### Excerpt provided
Since Roe v. Wade was overturned, Governor Sununu has failed to take any action to protect reproductive freedom in New Hampshire. In the absence of leadership on this issue, House and Senate Democratic leaders have stepped up and introduced a comprehensive package of legislation this year to protect reproductive freedom. Four of those Senate bills will be heard on Jan. 4, including a constitutional amendment.

We all know the national realities these decisions are happening under: a right-wing Supreme Court that struck down nearly fifty years of precedent when they ended Roe vs Wade; extreme politicians in various states threatening to jail women and doctors who seek to terminate pregnancies even when carrying lethal fetal diagnosis, or who have suffered rape and incest. Every month is a new assault on our rights — new proposed abortion bans at 15 weeks, or 6 weeks, or 15 days. Restrictions on telemedicine. Attacks against birth control and contraception itself.

The headlines are horrifying, but this fight isn’t about extreme examples. It’s about the fact that every one of us controls our own body, not the government. And today, there are no state or federal laws that actually protect abortion rights in New Hampshire. We need both.

### Data
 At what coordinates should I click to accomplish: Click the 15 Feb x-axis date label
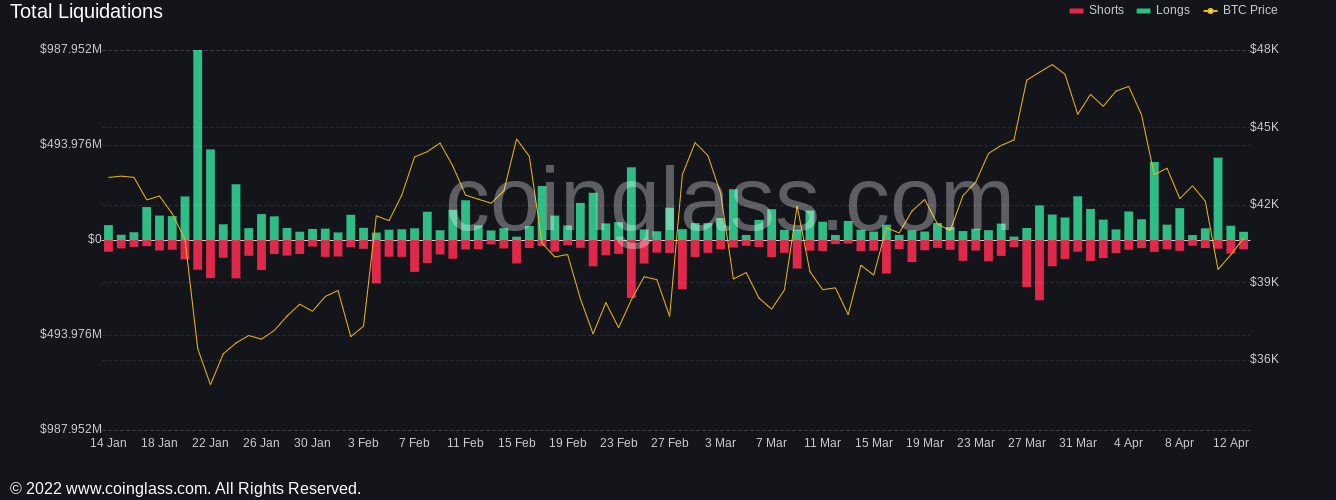tap(517, 443)
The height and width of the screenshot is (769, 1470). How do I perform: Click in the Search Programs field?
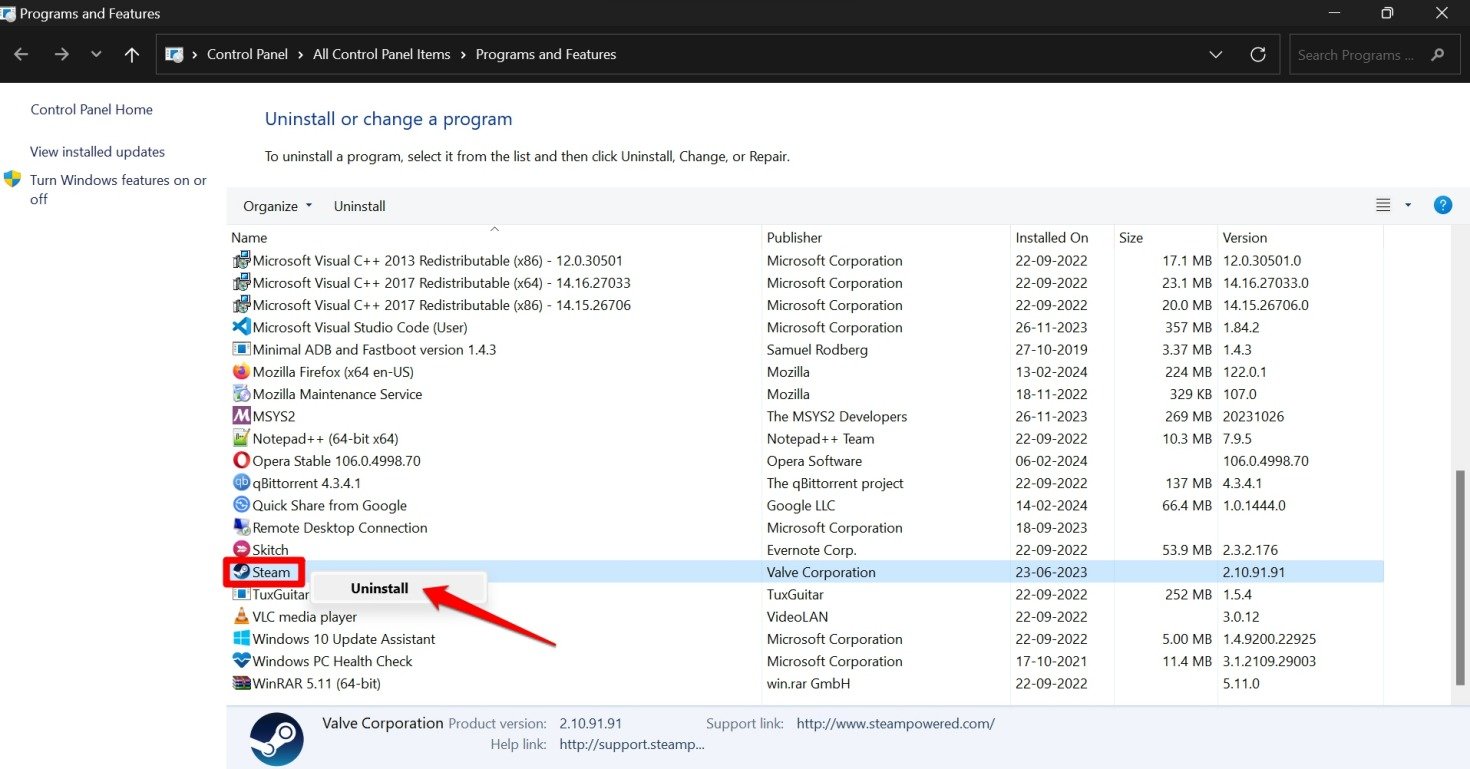click(1355, 55)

### Exercise 1
In the passage on reproductive freedom, on what date will four of the Senate bills be heard?
### Exercise 2
Reproduce the passage on reproductive freedom, copying everything from "We all know" down to "and contraception itself.".
The material has nothing to do with the passage on reproductive freedom.

### Reply 1
Jan. 4

### Reply 2
We all know the national realities these decisions are happening under: a right-wing Supreme Court that struck down nearly fifty years of precedent when they ended Roe vs Wade; extreme politicians in various states threatening to jail women and doctors who seek to terminate pregnancies even when carrying lethal fetal diagnosis, or who have suffered rape and incest. Every month is a new assault on our rights — new proposed abortion bans at 15 weeks, or 6 weeks, or 15 days. Restrictions on telemedicine. Attacks against birth control and contraception itself.